I have an observational style that is clean but adult enough to be fun.
2. Who were some of your comedic influences? What was it about these comics that you admired?
I loved Eddie Murphy in Delirious. I loved how the whole set was one gigantic story.
3. You are know for doing “clever clean comedy.” Does that open doors that may be closed to comedians who can’t work clean? Does that make it harder to perform in other situations?
I do a bunch of corporate shows that I wouldn’t be able to do if I worked dirtier. Early on in my career, I did a college tour it included Christian schools. I had to work clean to get paid, so I did. I can work blue but I don’t like to. I did a show recently where I told the audience I wasn’t going to swear. A guy up front said well then it won’t be funny. I told him it would be funny. I did my whole show and it went great — he loved it. So I said out loud to him, “See, pretty funny, huh?” He said, “Yes, but you said ‘ass’.” So I told him to, “Fuck off” and walked off stage.

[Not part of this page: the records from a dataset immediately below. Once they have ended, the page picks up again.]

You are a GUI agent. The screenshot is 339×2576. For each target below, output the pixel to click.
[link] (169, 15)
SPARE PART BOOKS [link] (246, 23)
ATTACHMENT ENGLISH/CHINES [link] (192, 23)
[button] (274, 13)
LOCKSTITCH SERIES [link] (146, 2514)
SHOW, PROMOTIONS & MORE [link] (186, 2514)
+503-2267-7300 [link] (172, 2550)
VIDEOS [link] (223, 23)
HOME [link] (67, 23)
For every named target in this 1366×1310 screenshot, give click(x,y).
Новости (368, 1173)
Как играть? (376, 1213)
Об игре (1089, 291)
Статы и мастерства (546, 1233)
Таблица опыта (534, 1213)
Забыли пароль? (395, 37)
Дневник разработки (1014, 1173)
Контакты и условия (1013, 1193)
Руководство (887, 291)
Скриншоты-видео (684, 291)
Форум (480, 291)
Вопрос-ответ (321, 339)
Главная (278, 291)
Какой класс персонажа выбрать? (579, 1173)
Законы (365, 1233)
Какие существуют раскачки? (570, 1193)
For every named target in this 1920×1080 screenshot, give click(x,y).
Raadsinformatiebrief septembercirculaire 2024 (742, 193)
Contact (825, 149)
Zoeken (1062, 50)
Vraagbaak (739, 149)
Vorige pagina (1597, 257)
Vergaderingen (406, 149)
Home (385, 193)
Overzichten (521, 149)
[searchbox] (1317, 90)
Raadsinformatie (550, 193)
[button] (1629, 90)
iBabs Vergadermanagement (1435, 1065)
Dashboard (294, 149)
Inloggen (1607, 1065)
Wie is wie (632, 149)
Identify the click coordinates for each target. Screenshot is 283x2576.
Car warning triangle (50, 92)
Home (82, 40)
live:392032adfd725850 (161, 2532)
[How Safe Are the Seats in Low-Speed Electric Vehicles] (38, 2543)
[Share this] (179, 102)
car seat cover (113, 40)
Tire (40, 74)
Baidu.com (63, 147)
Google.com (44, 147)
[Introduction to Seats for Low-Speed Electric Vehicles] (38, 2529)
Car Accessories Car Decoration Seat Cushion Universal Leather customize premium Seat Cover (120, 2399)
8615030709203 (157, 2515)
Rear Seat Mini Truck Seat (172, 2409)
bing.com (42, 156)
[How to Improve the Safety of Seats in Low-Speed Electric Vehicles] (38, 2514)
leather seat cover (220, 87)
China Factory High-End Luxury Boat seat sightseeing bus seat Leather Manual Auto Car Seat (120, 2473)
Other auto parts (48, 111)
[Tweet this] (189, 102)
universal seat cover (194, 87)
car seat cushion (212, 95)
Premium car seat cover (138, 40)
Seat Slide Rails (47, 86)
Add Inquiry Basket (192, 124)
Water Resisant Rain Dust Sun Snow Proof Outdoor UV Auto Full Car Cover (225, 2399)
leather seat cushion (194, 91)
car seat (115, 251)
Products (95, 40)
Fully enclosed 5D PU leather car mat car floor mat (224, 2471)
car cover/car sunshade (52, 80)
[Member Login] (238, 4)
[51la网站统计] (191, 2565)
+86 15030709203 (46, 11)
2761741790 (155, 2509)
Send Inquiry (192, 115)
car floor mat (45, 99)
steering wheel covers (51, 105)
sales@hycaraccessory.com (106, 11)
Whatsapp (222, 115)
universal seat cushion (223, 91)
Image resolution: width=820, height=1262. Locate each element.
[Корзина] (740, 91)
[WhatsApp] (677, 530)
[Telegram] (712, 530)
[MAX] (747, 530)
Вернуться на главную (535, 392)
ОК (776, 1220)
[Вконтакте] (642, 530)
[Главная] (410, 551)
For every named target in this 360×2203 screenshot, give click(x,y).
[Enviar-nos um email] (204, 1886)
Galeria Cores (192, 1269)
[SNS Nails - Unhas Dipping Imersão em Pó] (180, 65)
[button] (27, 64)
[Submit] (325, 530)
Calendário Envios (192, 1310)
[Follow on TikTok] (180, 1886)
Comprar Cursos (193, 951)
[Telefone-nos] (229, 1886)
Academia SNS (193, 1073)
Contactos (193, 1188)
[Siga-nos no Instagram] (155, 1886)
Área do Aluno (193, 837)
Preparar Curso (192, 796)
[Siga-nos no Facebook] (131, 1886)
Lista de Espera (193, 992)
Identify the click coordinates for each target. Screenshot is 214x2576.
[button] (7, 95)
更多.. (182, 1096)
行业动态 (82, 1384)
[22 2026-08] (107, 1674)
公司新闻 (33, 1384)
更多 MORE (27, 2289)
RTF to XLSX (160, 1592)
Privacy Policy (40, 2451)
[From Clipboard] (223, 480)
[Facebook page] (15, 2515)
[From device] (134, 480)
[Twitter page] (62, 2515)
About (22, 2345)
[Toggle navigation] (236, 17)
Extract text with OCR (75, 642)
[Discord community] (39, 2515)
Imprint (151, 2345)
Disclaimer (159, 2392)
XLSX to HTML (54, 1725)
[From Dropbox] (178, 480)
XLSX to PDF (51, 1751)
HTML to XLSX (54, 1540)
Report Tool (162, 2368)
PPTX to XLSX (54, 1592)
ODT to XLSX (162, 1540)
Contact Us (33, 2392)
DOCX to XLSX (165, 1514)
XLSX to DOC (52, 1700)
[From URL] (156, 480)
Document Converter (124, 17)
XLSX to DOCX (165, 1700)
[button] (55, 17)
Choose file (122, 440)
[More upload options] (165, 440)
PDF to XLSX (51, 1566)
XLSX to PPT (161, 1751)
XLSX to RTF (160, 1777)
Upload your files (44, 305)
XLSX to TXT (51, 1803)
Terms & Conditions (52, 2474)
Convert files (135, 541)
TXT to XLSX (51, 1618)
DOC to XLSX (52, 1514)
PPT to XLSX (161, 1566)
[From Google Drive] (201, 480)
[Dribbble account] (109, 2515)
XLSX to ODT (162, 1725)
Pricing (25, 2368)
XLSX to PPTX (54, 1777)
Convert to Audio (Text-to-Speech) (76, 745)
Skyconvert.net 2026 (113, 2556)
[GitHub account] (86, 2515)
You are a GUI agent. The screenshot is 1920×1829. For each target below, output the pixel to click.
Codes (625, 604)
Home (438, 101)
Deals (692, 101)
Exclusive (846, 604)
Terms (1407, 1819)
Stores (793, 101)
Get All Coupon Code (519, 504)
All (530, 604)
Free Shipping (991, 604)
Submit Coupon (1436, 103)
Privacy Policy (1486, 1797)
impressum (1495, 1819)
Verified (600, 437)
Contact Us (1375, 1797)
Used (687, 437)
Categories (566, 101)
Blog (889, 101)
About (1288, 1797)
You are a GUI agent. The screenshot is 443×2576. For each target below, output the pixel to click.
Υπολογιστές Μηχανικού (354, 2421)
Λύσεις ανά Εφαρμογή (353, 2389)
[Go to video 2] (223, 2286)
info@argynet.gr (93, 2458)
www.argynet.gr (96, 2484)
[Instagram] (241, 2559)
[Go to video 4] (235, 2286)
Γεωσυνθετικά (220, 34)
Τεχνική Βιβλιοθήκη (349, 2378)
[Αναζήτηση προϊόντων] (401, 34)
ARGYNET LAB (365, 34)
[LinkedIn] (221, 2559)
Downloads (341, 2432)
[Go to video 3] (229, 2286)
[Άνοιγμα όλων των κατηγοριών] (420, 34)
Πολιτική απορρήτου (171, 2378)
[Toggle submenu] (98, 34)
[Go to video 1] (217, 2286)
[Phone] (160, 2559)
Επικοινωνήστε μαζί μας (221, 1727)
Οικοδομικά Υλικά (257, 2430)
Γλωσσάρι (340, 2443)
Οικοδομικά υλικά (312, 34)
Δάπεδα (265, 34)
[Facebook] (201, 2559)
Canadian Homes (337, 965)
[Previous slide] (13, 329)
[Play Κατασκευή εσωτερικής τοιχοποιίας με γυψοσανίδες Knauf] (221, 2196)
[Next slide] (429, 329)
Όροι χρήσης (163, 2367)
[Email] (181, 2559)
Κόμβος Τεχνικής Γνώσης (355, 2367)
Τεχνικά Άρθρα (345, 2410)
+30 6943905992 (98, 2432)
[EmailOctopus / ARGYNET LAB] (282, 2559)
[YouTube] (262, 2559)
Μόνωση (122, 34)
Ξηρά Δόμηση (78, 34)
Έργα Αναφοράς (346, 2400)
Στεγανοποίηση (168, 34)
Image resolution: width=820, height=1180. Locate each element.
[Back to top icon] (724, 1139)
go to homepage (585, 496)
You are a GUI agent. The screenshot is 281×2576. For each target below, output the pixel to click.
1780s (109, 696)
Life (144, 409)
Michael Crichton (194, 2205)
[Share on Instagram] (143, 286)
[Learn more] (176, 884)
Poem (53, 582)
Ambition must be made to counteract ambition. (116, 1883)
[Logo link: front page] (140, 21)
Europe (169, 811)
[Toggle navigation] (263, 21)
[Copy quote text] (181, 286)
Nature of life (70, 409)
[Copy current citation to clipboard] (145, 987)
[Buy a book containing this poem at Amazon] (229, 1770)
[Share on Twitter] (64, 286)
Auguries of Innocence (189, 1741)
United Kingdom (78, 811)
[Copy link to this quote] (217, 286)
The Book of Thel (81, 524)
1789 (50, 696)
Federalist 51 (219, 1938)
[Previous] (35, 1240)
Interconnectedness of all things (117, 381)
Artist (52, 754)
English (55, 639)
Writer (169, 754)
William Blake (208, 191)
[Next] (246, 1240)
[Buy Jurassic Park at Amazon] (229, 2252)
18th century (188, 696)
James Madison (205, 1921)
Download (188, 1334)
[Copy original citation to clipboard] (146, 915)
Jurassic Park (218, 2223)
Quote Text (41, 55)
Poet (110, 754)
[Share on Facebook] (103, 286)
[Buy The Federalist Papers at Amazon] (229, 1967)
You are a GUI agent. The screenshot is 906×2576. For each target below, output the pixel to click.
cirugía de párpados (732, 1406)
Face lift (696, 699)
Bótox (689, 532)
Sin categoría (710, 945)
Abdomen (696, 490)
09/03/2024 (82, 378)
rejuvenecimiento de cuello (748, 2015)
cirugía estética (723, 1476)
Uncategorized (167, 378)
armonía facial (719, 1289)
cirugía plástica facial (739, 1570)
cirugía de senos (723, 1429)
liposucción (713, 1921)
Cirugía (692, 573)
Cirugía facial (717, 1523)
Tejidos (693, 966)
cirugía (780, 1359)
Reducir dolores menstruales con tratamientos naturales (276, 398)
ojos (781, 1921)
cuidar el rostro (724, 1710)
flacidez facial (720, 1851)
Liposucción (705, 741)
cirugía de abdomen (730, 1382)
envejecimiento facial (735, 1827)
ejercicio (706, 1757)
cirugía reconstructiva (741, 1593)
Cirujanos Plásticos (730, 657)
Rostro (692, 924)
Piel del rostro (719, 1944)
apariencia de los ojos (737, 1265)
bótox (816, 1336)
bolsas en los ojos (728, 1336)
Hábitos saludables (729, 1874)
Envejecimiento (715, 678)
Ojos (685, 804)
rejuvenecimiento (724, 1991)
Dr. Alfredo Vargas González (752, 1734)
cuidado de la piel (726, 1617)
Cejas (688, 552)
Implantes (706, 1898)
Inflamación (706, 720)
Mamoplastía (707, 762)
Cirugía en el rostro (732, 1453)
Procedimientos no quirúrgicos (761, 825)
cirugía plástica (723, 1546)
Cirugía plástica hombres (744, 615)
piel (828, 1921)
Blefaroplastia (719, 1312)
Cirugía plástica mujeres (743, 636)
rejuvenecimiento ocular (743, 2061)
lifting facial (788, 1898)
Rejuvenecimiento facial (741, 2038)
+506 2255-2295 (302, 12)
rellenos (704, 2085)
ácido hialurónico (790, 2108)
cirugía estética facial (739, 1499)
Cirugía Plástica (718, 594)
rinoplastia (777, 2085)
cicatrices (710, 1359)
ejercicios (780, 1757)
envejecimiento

I mostly work clean and by clean I mean like Two and a Half Men clean. Adult enough to be fun.
4. How does your on-stage persona differ from your offstage personality?
I don’t talk a lot in my real life.
5. You have a young son who has performed stand-up comedy in front of crowds. Do your kids want to be comics?
No, I don’t think they want to be comedians. My 11-year-old Sarah is my funny kid, though. At dinner the other night, I said something smart alec-y to my wife. My wife said, “What happened to that sweet handsome man I married?” My daughter said, without missing a beat, “Oh, you were married before, Mom?”
My son did try stand up and it wasn’t for him. We worked on some jokes and at one point he panicked and started doing a story from my act.
6. How has the Michigan comedy scene changed in the time that you’ve been doing stand-up?
Well, Lansing, Toledo, Ft. Wayne, Livonia, and Chaplin’s have all closed so it has become survival of the fittest. The entire biz has changed since I started. As a middle act, I would fly to Houston for two weeks and make $800 a week; they paid my air, car rental, and gave me my own condo for the two weeks!
7. Up-and-coming comedians get a lot of advice. What’s the worst piece of advice you ever got?
I didn’t get a lot of bad advice. I had someone once tell me to do my best 10 at the Boston Comedy festival. I found out later that it’s easier and more natural-looking to just do a 10-minute section of my show.
8. What projects are you working on currently?
It looks like I’m going to be teaching a comedy (after school club) this year at my daughter’s junior high school.